Earlier detection of Scleroderma and Raynaud's

Nailbed micro capillaroscopy: A tool for earlier diagnosis

Dr Graham Dinsdale, University of Manchester

Scientists at the University of Manchester developed an essential diagnostic tool that can pick up the earliest signs of scleroderma in patients with Raynaud's Phenomenon. Led by Dr Graham Dinsdale, they overcame significant technical difficulties to develop a long sought-after method of spotting microscopic changes to the nailbed capillaries. This work has increased the chances of diagnosing early, helping to minimise the effects of the disease for many people.

The smallest blood vessels we have in our bodies are called capillaries. In normal Raynaud's these capilaries are unaffected, but if the disease is progressing into scleroderma, it leaves its first marks on the tiny capillaries, scarring and distorting them. Spotting this damage gives doctors the best chance to get on top of the disease, minimizing the window where lasting systemic damage can occur.

Unfortunately, spotting this capillary damage reliably is hard.

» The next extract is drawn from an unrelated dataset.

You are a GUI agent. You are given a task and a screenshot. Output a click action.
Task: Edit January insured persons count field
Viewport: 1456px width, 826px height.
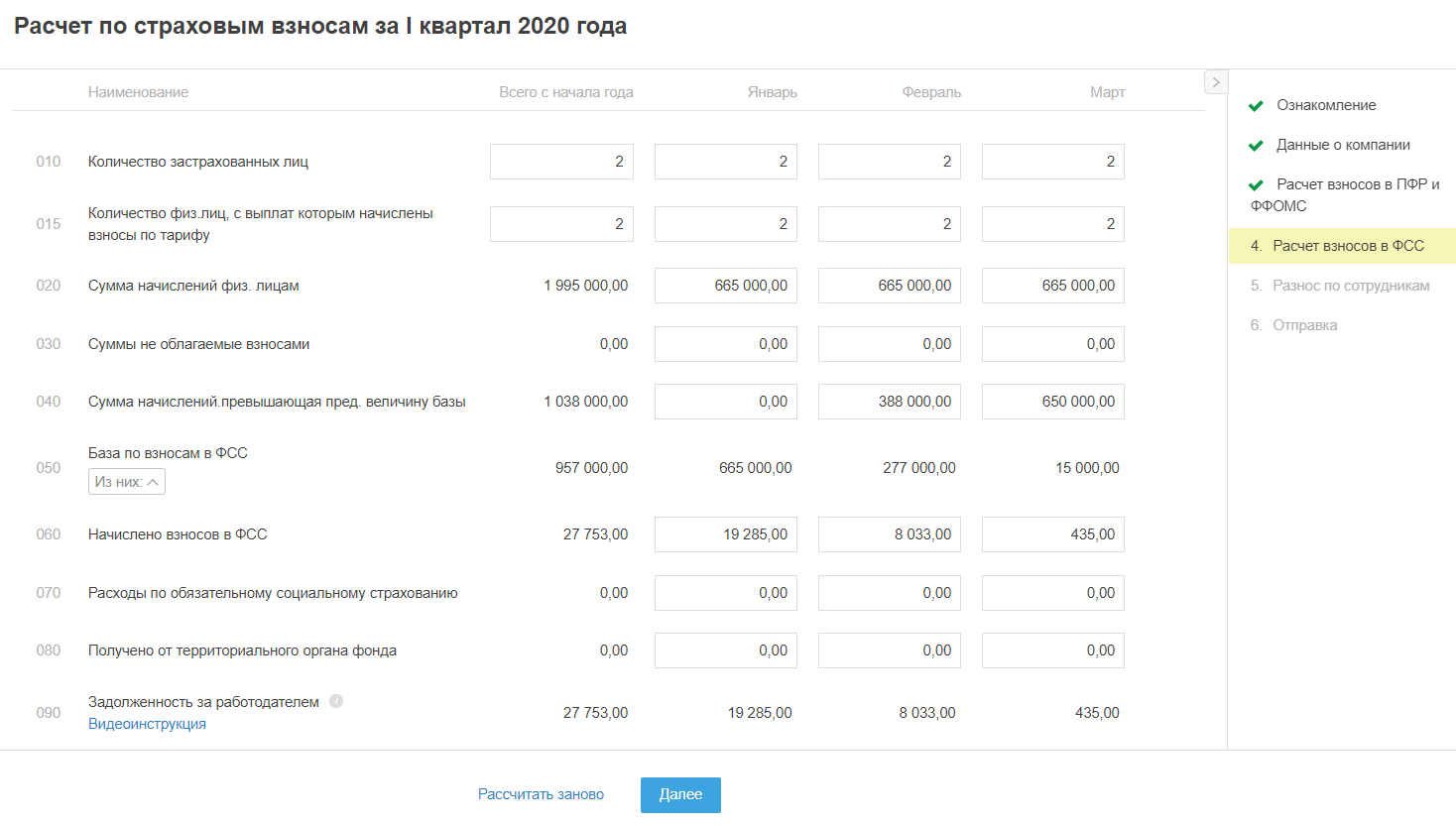pos(726,162)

All people are built slightly differently, with no typical'sign' of scleroderma. The solution is to monitor changes to the capillaries in the hand over time, but the hundreds of meters of capillaries in just one hand makes it hard to compare the same area. It is all too easy for doctors to miss the warning signs, and finding a way to help is a huge technical challenge.

This has changed. For 12 years a team of scientists at the University of Manchester, led by Dr Graham Dinsdale and Professor Ariane Herrick, have been tackling this challenge. Their breakthrough insight was to develop computer software that can weave individual images of capillaries into a detailed and highly reproduceable image. At a glance doctors can now see the entire nailbed, and compare it with the entire nailbed from a previous date to look for the signs of the disease. Our research has unlocked a solution that is equipping doctors with the tools they need to monitor people with Raynaud's, something which could be the difference between lifelong disability and a relatively normal life.

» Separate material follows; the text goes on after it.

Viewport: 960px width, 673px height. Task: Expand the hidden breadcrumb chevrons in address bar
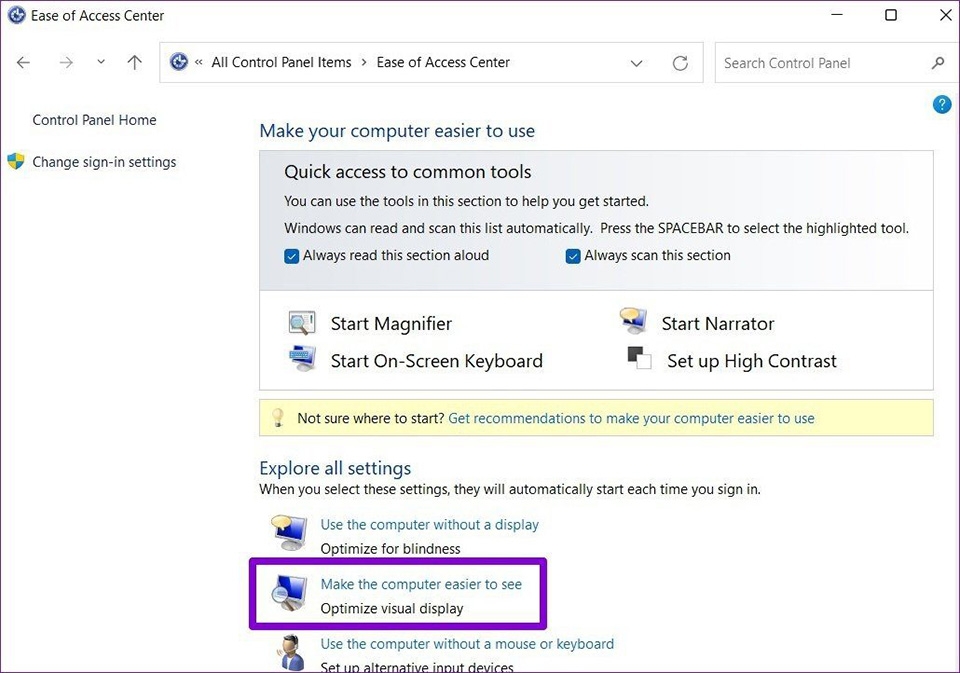(196, 62)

Developing the best treatments available

A topical treatment for calcinosis

Professor Richard Winpenny, University of Manchester

Calcinosis is a debilitating problem, not just in scleroderma but in other diseases like arthritis too. This team led a revolutionary project to develop a treatment that can dissolve them.

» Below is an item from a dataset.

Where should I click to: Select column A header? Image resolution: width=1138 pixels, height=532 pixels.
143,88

Calcinosis is the formation of painful, hard lumps over the skin, particularly at pressure points such as joints. Unsurprisingly this can be debilitating. Professor Richard Winpenny and Professor Ariane Herrick were interested in learning what these lumps are actually made of, and crucially, whether treatments can be given to dissolve them safely, and SRUK made this a reality, continuing their long tradition of identifying promising projects at an early stage and giving them a chance to flourish.

Using advanced chemistry, the team assessed various reagents that might have the necessary properties to dissolve calcinoids, combining them with a'nanotechnology' delivery system that can transport this chemical across the skin and into the calcinoid. The goal is now to make a topical treatment that can be easily applied and will rid a person of a painful condition.